-- Start of DATASET CONTENT --

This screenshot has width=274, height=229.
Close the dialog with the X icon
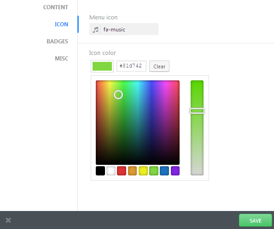point(8,220)
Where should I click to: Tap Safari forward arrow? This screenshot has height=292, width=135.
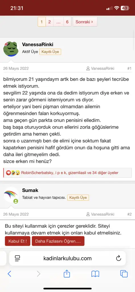click(x=38, y=274)
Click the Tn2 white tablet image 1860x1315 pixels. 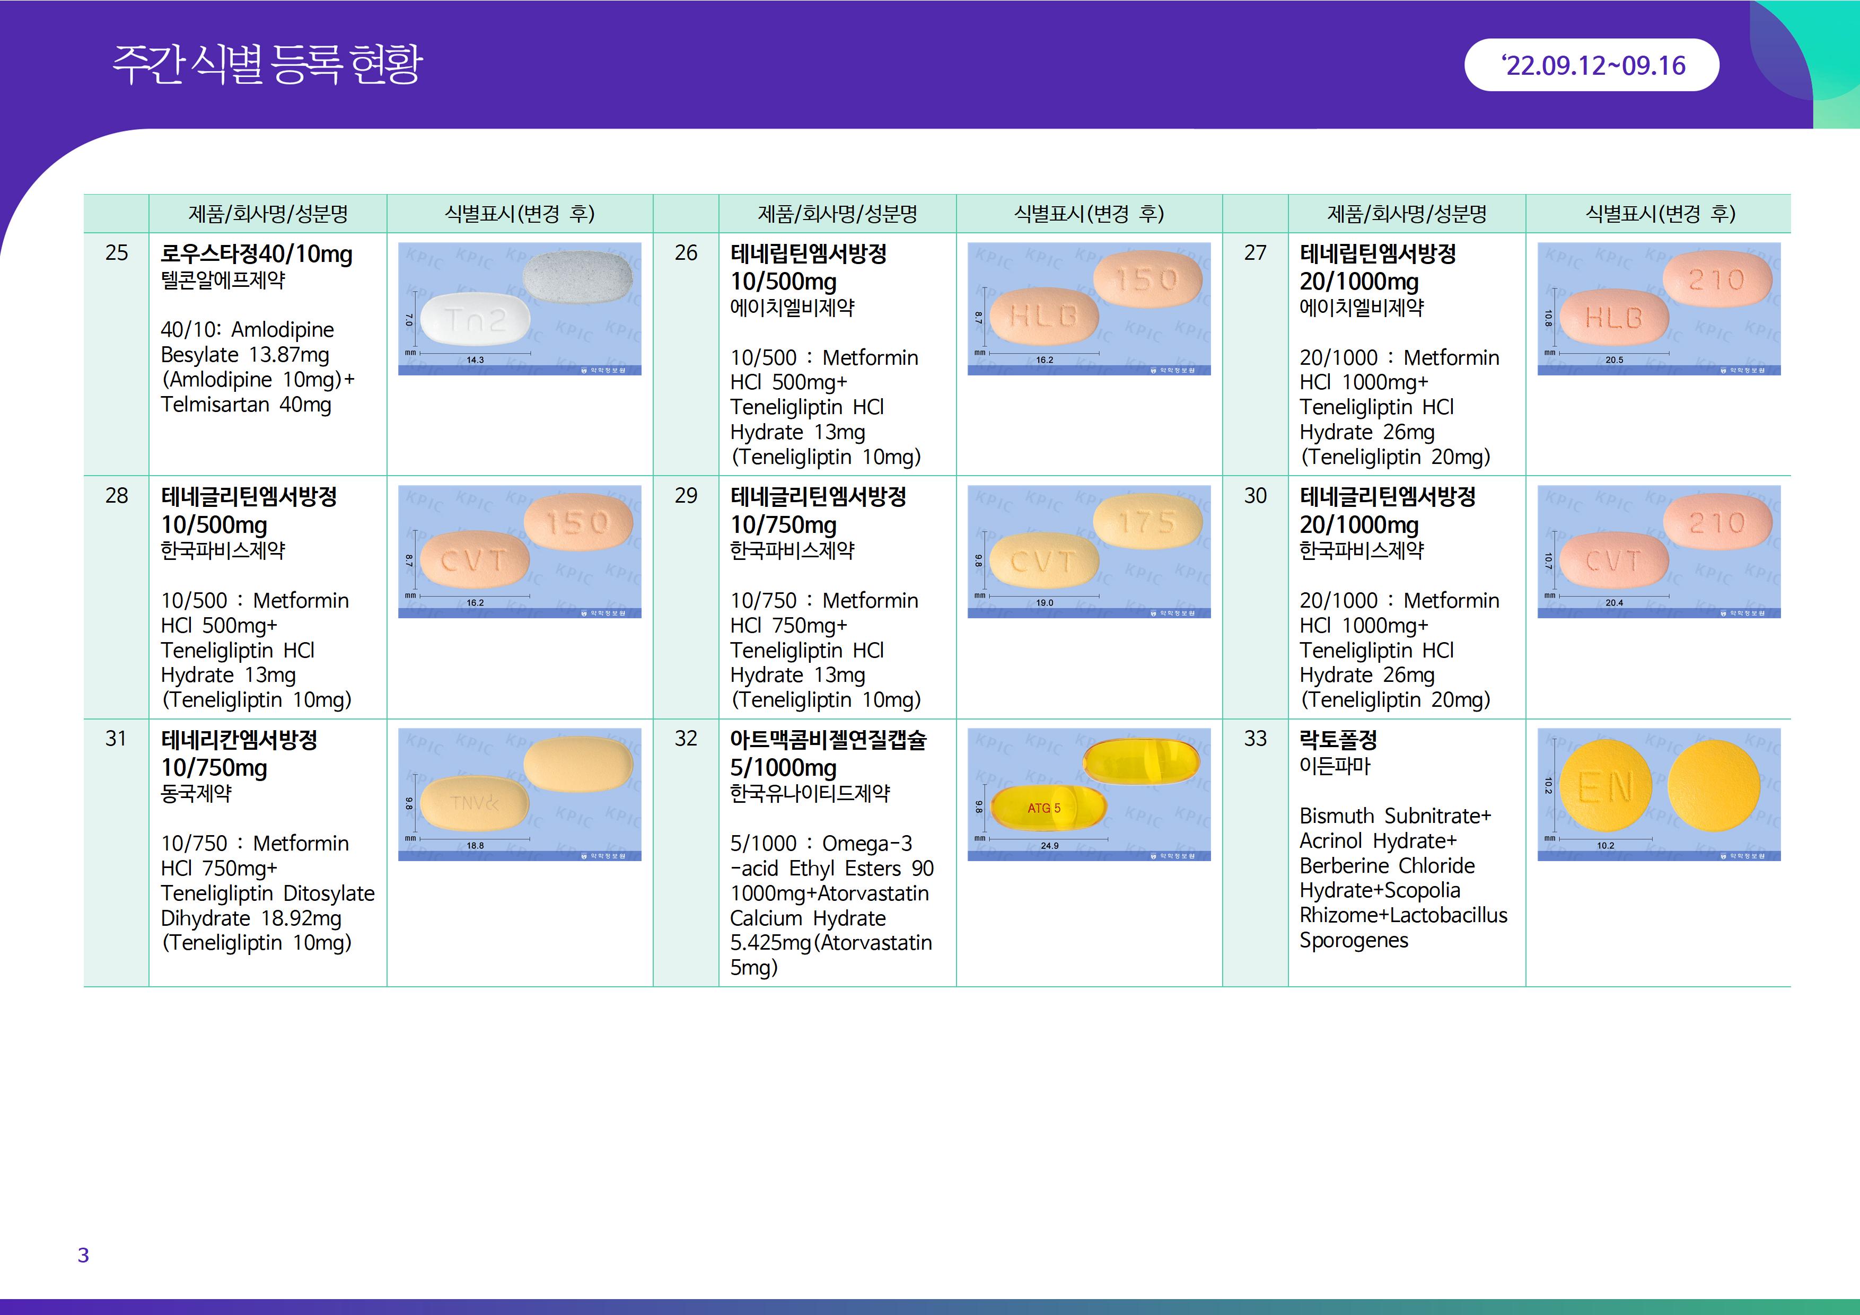(519, 309)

-- End of DATASET CONTENT --

Pick out each of the rows above that contains the string "height", and copy those rows in full. Treat uppercase and lowercase letters as different.

SOLUTION TO THE EXERCISE ::
This screenshot has width=274, height=229.
Where should I click to: Tap Safari forward arrow? This screenshot has height=292, width=135.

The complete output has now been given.